BEGIN Material provided
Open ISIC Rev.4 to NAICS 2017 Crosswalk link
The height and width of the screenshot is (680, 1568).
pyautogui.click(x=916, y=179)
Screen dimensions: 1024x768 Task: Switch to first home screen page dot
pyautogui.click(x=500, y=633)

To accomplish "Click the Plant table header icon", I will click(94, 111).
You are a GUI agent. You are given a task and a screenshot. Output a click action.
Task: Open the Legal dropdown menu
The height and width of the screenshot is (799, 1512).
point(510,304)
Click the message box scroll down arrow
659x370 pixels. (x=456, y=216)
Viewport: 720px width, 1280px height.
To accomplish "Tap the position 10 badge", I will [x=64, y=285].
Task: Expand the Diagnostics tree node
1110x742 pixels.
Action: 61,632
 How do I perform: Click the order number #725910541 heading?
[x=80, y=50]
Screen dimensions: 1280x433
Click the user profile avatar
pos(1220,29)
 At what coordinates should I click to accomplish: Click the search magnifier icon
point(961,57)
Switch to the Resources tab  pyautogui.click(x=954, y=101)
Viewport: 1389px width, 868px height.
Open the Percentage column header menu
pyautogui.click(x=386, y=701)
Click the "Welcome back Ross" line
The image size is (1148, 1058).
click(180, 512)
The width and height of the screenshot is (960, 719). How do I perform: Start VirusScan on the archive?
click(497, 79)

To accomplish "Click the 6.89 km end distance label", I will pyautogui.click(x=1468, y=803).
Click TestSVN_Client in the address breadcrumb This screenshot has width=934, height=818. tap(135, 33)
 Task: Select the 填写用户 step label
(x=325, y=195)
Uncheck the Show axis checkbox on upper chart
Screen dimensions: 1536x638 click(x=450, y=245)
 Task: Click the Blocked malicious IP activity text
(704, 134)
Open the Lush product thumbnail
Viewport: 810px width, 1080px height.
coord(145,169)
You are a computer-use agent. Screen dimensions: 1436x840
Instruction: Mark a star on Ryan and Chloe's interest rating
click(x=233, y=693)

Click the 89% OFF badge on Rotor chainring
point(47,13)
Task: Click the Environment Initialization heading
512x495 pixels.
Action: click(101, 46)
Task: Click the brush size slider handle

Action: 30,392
END Material provided
Each entry in the data should be restated exactly as it was written.

Open ISIC Rev.4 to NAICS 2017 Crosswalk link
The height and width of the screenshot is (680, 1568).
pyautogui.click(x=916, y=179)
Screen dimensions: 1024x768 Task: Switch to first home screen page dot
pyautogui.click(x=500, y=633)

To accomplish "Click the Plant table header icon", I will click(94, 111).
You are a GUI agent. You are given a task and a screenshot. Output a click action.
Task: Open the Legal dropdown menu
The height and width of the screenshot is (799, 1512).
point(510,304)
Click the message box scroll down arrow
659x370 pixels. (x=456, y=216)
Viewport: 720px width, 1280px height.
To accomplish "Tap the position 10 badge", I will [x=64, y=285].
Task: Expand the Diagnostics tree node
1110x742 pixels.
Action: 61,632
 How do I perform: Click the order number #725910541 heading?
[x=80, y=50]
Screen dimensions: 1280x433
Click the user profile avatar
pos(1220,29)
 At what coordinates should I click to accomplish: Click the search magnifier icon
point(961,57)
Switch to the Resources tab  pyautogui.click(x=954, y=101)
Viewport: 1389px width, 868px height.
Open the Percentage column header menu
pyautogui.click(x=386, y=701)
Click the "Welcome back Ross" line
The image size is (1148, 1058).
click(180, 512)
The width and height of the screenshot is (960, 719). How do I perform: Start VirusScan on the archive?
click(497, 79)

To accomplish "Click the 6.89 km end distance label", I will pyautogui.click(x=1468, y=803).
Click TestSVN_Client in the address breadcrumb This screenshot has width=934, height=818. tap(135, 33)
 Task: Select the 填写用户 step label
(x=325, y=195)
Uncheck the Show axis checkbox on upper chart
Screen dimensions: 1536x638 click(x=450, y=245)
 Task: Click the Blocked malicious IP activity text
(704, 134)
Open the Lush product thumbnail
Viewport: 810px width, 1080px height.
coord(145,169)
You are a computer-use agent. Screen dimensions: 1436x840
Instruction: Mark a star on Ryan and Chloe's interest rating
click(x=233, y=693)

Click the 89% OFF badge on Rotor chainring
point(47,13)
Task: Click the Environment Initialization heading
512x495 pixels.
Action: click(101, 46)
Task: Click the brush size slider handle

Action: 30,392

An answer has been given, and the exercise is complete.